What to Feed Your Cukes
Cucumbers grow best in soil enhanced with organic fertilizer because organic fertilizer does things for the soil that a synthetic one simply can’t:
- Organic fertilizer releases its nutrients slowly, feeding your plants much longer than a synthetic one.
- Organic fertilizer has none of the mineral salts that burn young cucumber roots .
- Organic fertilizer nurtures the soil microbes that break down nutrients for easy uptake. And it improves the soil’s texture with spaces for beneficial bacteria and air pockets to supply the roots and earthworms with oxygen.
To get your cukes off to the best possible start, work plenty of organic fertilizer into the soil about a month before planting. Good choices include organic compost available from most garden supply stores or — if you can get it – well-aged manure from organically-fed livestock.
Preparing the Bed
Loosen the top 10 to 12 inches of the cuke bed with a spade and then work in a 2-inch layer of your chosen fertilizer. Mound the mixed soil in hills and mix another 2-inch layer into the surface. The fertilizer slowly releases its nutrients so that after you plant, your cukes will have a steady food supply.
The Mid-Season Meal
The first step to growing cucumbers with the heaviest harvest is to fertilize for the heaviest bloom. As soon as the first sunny-yellow cucumber flower appears, dose your cukes with a balanced, slow-release fertilizer.

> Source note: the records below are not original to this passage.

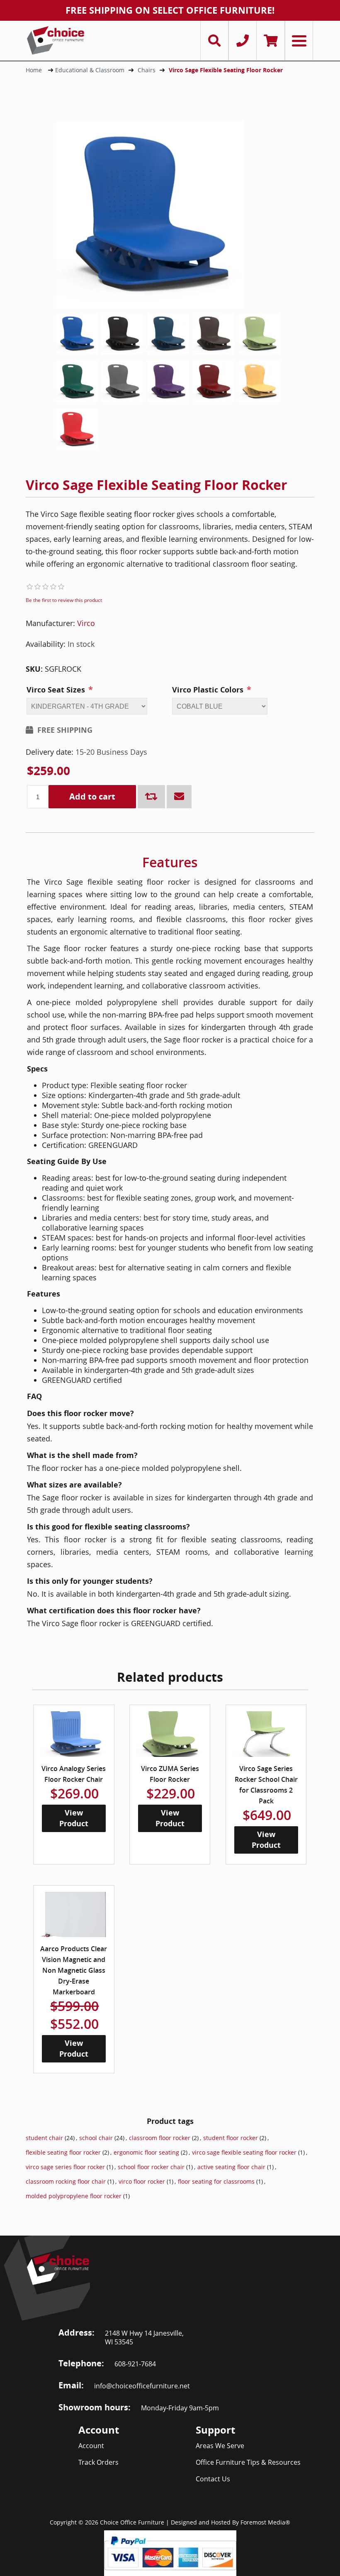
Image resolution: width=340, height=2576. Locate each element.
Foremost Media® (265, 2522)
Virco (86, 623)
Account (91, 2445)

Picking the Best Balanced Fertilizer
A balanced fertilizer is one with equal N-P-K (nitrogen-potassium-phosphorous) numbers on the label. A granular, slow-release formula will feed your cukes through the blooming and fruiting phase without burning their roots.
Expert gardener’s tip: For the best results, use a granular fertilizer formulated with calcium, sulfur and magnesium for healthy, chlorophyll-rich leaves. If it contains bacteria and humic acid, even better. They’ll make the nutrients more absorbable.
Applying Granular Fertilizer
The application rate for most granular fertilizers is between 1 and 2 tablespoons (14.8 and 29.6 ml) per plant, or 1 to 2 pounds (1.1 to 2.2 kilograms) for each 25-foot (7.62 meter) row. To avoid over-fertilizing, however, use the amount recommended on the label. Simply spread the fertilizer over the soil at least 8 inches (20.3 cm) away from the bases of the cukes, rake it in and water well.